The “Goodhart’s Law” of Biomarkers “When a biomarker is used to guide treatment decisions, it ceases to predict outcomes”.
- Example: In pneumonia patients, high Blood Urea Nitrogen (BUN) predicts mortality. However, Creatinine levels show a “U-shaped” risk curve where low levels (usually healthy) showed higher risk—likely because those patients had low muscle mass (frailty).
- Risk: If a data-driven system learns that kidney failure treatments improve survival, it might learn to “put everyone into kidney failure” to minimize the predicted loss. This is accurate for the loss function, but misaligned with patient health.
3. Modularity
Swappable, testable components. Interpretability allows us to connect component-level performance to system-level performance. If we can reverse-engineer models or build them with concept-based components, we can test and swap individual parts (like “modules”) as better versions become available.

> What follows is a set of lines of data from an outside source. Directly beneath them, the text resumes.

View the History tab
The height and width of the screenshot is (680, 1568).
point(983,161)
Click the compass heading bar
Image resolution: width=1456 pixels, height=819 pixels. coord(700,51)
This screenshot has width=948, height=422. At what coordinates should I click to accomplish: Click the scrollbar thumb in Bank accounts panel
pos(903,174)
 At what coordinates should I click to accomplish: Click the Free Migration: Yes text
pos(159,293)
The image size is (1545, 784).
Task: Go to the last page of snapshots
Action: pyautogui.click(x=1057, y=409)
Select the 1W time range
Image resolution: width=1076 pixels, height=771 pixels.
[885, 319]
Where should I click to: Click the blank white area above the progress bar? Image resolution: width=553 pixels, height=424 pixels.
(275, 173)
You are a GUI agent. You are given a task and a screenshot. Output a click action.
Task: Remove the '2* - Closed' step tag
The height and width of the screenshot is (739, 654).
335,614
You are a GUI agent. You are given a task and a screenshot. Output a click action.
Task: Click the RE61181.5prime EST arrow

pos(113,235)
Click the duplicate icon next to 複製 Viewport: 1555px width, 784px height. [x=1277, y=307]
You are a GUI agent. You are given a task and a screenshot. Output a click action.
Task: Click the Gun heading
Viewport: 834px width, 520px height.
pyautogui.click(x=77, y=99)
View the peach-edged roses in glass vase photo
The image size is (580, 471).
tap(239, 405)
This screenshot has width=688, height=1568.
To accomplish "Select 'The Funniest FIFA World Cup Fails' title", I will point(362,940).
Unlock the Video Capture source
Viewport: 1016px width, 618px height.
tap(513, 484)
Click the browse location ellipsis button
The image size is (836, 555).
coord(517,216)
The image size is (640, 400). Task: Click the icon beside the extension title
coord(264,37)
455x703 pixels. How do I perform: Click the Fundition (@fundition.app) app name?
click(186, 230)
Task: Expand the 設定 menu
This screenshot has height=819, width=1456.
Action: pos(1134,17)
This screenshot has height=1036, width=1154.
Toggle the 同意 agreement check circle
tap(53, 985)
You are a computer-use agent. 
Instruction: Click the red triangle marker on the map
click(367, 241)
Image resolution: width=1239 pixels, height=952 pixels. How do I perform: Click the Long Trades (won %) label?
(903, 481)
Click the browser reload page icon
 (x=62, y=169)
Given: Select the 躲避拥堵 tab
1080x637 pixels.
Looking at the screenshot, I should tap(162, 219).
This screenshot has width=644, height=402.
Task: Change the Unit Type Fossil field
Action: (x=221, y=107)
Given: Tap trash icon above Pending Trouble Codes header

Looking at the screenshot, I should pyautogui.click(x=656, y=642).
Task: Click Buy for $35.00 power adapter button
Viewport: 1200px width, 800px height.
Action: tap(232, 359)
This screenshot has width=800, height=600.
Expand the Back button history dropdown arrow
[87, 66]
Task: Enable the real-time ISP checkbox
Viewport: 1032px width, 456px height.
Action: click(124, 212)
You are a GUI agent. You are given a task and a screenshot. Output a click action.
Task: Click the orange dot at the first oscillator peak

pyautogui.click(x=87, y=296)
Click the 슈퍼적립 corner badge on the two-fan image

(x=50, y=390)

Open Challenges & Takeaways
As Ilya Sutskever noted, “It’s back to the age of research again, just with big computers”.
- Economic Impact: Models show impressive eval performance but lack commensurate real-world economic impact.
- Jaggedness: Models repeat bugs and have uneven capabilities.
- Emotional/Value Functions: Humans use emotions as robust value functions to guide generalization. AI currently lacks this mechanism.
- Data Walls: Pre-training scales uniformly but is hitting data limits. RL consumes more compute but needs better efficiency via value functions.
- Verifiable Rewards: Scaling RL requires rewards that can be verified at scale.
- Symbolic Reasoning: Combining LLMs with symbolic reasoning and graphical models remains an open problem.
Final Takeaway:
Scaling delivers performance, but interpretability, alignment, and system-level thinking determine whether AI systems are safe, useful, and beneficial in the real world.